Base of a Trapezoid

Q: Does it matter which base is b₁ and which is b₂?

No, it does not matter. Because the area formula uses $b_1 + b_2$, addition is commutative, so you get the same result regardless of which base you label as $b_1$ or $b_2$.

Base of a Trapezoid

Either of the two parallel sides of a trapezoid.

Trapezoid with two parallel horizontal sides labeled "base" (top and bottom) and two diagonal sides labeled "leg

Key Formula

A = \frac{1}{2}(b_1 + b_2) \cdot h

Where:

$A$ = Area of the trapezoid
$b_1$ = Length of the first base (one parallel side)
$b_2$ = Length of the second base (the other parallel side)
$h$ = Height (altitude) — the perpendicular distance between the two bases

Worked Example

Problem: A trapezoid has bases of length 10 cm and 6 cm, and a height of 4 cm. Find its area.

Step 1: Identify the two bases and the height. The two parallel sides are the bases.

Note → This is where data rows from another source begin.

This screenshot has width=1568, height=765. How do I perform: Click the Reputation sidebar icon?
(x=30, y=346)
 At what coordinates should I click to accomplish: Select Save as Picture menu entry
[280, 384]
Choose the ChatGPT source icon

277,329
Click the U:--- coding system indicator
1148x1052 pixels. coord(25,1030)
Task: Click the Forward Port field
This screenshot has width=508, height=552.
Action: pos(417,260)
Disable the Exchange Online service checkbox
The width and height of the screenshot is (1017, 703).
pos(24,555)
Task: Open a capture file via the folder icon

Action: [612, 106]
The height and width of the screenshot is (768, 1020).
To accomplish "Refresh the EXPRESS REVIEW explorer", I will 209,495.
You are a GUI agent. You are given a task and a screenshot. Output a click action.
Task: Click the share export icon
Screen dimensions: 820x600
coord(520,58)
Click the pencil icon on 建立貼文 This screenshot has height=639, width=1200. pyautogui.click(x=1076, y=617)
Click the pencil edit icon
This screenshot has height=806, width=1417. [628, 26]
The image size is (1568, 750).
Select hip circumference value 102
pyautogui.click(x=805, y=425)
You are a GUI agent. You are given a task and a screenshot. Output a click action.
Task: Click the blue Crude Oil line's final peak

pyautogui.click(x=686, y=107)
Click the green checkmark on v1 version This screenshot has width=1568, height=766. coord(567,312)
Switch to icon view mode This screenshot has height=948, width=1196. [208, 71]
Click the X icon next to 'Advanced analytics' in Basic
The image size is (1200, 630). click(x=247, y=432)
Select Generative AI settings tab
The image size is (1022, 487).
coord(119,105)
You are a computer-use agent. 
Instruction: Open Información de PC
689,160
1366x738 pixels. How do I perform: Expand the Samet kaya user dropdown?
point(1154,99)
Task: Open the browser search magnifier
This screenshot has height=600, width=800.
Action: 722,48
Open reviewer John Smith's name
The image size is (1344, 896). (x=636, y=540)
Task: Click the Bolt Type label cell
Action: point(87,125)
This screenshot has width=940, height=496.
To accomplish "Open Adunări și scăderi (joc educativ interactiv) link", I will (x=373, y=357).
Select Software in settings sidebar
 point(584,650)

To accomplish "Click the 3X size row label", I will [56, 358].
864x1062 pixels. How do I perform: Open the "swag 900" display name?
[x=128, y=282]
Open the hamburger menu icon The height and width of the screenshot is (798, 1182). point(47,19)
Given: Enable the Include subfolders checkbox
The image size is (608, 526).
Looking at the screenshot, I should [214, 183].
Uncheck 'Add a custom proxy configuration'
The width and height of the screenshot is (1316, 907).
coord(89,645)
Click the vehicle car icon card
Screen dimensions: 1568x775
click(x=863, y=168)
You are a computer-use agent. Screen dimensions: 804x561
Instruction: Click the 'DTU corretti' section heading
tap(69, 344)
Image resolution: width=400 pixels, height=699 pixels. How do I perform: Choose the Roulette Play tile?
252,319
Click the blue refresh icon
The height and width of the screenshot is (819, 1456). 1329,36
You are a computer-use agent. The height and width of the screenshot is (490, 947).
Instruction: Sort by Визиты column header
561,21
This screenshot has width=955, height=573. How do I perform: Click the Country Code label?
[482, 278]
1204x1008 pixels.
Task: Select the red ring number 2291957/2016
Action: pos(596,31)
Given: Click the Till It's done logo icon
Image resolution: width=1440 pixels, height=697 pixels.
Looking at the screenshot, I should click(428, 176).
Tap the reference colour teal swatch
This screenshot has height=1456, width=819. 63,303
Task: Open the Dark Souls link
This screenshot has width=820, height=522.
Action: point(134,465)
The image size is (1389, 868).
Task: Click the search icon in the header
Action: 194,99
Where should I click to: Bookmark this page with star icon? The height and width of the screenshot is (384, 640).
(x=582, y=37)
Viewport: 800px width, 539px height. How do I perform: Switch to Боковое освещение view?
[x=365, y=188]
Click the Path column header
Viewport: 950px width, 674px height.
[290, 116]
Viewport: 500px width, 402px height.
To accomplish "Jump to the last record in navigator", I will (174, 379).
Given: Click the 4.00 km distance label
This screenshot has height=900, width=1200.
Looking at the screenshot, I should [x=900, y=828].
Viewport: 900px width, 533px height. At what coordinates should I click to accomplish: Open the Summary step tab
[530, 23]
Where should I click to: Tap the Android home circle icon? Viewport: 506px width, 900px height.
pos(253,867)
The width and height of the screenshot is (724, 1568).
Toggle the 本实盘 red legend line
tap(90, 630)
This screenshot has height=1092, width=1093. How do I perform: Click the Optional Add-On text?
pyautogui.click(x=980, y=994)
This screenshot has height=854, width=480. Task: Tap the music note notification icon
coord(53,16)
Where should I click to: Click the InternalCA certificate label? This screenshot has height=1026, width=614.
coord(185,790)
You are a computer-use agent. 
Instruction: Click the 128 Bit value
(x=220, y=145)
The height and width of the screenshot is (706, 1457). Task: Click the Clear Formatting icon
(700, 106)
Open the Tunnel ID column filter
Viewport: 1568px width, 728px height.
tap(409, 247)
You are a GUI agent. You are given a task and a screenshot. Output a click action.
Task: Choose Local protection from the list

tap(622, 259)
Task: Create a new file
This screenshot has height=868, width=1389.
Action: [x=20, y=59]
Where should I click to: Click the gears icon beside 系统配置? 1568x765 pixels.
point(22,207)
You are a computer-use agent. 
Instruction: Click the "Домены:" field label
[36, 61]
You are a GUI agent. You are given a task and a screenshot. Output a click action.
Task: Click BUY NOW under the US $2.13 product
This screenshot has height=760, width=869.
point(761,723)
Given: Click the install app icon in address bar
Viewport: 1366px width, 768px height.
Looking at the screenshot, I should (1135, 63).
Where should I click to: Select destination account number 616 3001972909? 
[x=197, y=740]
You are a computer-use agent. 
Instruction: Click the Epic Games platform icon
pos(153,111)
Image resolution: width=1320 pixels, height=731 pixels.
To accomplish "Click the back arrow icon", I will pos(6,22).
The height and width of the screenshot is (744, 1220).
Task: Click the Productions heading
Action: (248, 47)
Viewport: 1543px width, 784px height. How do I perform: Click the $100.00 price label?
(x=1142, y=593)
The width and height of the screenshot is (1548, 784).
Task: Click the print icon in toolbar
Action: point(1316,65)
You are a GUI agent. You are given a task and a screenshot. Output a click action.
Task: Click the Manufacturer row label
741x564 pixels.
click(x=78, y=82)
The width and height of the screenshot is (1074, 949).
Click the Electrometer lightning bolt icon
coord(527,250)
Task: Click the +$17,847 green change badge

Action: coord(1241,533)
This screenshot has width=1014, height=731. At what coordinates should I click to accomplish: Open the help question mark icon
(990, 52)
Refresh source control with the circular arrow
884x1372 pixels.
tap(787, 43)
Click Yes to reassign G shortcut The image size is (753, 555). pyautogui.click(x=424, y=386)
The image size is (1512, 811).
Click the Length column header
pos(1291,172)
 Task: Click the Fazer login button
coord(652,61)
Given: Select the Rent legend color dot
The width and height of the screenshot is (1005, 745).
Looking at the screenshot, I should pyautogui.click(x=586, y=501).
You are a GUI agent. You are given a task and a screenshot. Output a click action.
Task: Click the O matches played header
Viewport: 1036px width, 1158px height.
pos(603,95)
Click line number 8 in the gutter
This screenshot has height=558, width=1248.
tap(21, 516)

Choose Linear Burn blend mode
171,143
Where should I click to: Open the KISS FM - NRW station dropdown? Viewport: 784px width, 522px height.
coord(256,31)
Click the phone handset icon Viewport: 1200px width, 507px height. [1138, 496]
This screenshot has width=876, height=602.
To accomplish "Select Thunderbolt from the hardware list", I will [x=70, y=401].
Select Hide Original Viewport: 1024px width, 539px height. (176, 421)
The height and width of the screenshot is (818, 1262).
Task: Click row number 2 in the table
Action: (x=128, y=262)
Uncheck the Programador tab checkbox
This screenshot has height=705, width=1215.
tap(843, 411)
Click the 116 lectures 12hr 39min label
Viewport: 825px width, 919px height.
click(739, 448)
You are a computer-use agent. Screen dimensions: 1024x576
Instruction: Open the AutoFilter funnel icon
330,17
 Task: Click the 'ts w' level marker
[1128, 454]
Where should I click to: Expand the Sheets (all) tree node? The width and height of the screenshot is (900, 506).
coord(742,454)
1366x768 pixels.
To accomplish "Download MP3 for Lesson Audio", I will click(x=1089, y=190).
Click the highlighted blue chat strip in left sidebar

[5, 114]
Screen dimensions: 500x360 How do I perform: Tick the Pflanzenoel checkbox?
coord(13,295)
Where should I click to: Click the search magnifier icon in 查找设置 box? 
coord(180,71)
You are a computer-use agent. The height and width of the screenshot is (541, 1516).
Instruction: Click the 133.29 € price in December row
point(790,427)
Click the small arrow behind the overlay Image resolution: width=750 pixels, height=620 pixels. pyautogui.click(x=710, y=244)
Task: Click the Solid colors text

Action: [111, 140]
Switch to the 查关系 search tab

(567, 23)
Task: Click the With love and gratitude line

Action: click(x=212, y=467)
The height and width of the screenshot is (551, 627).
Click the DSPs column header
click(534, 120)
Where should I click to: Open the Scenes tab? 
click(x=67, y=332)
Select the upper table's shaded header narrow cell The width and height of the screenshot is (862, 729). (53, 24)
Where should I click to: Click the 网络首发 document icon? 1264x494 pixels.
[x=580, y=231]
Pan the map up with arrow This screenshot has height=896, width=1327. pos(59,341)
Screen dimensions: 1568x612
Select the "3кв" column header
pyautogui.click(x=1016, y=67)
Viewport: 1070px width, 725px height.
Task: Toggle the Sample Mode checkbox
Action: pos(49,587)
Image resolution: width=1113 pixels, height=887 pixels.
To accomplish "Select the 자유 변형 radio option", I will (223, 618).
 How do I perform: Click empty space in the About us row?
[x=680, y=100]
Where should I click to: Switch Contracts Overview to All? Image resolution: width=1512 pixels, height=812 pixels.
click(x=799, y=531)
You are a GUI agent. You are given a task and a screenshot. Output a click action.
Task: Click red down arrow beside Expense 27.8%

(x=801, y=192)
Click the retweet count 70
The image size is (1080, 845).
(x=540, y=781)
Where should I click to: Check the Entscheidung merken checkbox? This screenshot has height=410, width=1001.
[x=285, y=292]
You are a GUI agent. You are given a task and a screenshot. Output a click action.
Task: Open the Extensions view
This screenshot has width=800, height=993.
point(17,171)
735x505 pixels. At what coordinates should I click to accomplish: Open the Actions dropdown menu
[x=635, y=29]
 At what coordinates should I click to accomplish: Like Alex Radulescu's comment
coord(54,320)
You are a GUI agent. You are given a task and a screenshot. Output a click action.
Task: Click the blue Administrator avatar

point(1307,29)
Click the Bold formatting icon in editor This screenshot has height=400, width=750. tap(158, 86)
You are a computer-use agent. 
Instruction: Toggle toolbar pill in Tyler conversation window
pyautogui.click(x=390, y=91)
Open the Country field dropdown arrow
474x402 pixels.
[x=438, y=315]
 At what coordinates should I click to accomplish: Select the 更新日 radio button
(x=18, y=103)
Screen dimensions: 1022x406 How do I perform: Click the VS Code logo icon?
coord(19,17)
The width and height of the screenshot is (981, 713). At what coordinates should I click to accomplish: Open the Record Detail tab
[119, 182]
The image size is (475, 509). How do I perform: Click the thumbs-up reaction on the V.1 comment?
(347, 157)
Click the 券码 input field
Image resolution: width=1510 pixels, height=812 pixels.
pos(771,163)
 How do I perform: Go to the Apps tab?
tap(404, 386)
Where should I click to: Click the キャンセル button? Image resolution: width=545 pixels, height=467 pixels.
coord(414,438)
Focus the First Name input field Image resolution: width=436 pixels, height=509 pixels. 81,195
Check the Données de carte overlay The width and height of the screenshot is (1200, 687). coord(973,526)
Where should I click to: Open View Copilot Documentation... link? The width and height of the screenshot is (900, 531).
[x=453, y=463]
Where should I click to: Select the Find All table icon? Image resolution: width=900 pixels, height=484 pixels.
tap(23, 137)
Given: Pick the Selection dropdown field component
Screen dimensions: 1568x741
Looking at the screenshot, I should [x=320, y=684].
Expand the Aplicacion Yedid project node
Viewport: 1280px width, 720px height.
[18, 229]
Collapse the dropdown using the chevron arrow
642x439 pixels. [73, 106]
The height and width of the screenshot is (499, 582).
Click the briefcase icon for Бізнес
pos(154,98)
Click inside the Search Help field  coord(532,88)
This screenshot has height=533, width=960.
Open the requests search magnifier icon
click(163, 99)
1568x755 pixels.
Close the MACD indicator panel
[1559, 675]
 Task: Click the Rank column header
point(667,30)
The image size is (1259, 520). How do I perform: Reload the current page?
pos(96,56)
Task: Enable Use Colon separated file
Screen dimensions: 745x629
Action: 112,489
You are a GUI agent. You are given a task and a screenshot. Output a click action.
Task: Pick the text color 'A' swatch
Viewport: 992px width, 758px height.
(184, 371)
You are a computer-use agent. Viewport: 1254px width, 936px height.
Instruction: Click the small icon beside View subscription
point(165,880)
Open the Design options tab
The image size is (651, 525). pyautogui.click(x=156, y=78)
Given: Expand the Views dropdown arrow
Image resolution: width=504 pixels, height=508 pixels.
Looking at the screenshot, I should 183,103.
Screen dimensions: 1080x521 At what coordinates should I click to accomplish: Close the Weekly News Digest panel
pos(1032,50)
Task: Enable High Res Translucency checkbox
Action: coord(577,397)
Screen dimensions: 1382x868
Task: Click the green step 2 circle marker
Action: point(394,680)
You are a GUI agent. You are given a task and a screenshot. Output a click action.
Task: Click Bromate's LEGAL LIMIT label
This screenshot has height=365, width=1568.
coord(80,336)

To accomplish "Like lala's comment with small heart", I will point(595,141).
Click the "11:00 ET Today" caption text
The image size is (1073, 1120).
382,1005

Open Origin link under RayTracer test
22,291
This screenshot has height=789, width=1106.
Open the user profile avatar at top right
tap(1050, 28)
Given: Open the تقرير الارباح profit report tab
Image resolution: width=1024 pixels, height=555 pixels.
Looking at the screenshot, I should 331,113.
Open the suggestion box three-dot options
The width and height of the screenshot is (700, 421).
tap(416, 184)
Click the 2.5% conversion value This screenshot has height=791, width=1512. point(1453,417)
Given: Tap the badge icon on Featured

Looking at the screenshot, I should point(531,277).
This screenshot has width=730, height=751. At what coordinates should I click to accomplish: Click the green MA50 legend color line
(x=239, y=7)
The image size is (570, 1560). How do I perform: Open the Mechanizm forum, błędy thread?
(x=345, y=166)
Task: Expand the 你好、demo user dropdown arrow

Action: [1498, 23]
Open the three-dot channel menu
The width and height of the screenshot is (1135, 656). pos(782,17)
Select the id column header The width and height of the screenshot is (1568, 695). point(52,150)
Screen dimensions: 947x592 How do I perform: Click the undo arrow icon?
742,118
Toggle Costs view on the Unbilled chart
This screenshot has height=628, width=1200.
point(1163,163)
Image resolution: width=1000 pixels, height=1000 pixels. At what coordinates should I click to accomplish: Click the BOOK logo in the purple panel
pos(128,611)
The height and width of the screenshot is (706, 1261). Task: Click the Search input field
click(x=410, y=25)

b_1 = 10 \text{ cm},\quad b_2 = 6 \text{ cm},\quad h = 4 \text{ cm}

Step 2: Add the two bases together.

b_1 + b_2 = 10 + 6 = 16 \text{ cm}

Step 3: Multiply the sum of the bases by the height.

(b_1 + b_2) \cdot h = 16 \times 4 = 64 \text{ cm}^2

Step 4: Divide by 2 to get the area.

A = \frac{1}{2} \times 64 = 32 \text{ cm}^2

Answer: The area of the trapezoid is 32 cm².

Another Example

This example works backward — given the area, height, and one base, you solve for the missing base. This is a common variation on homework and tests.

Problem: A trapezoid has an area of 54 cm² and a height of 6 cm. If one base is 12 cm long, find the length of the other base.

Step 1: Write the area formula and substitute the known values.

54 = \frac{1}{2}(12 + b_2) \cdot 6

Step 2: Simplify the right side. Half of 6 is 3.

54 = 3(12 + b_2)

Step 3: Divide both sides by 3.

18 = 12 + b_2

Step 4: Subtract 12 from both sides to isolate the unknown base.

b_2 = 18 - 12 = 6 \text{ cm}

Answer: The other base is 6 cm long.

Frequently Asked Questions

How many bases does a trapezoid have?

A trapezoid has exactly two bases. They are the pair of sides that are parallel to each other. The other two sides, which are not parallel, are called the legs of the trapezoid.

What is the difference between a base and a leg of a trapezoid?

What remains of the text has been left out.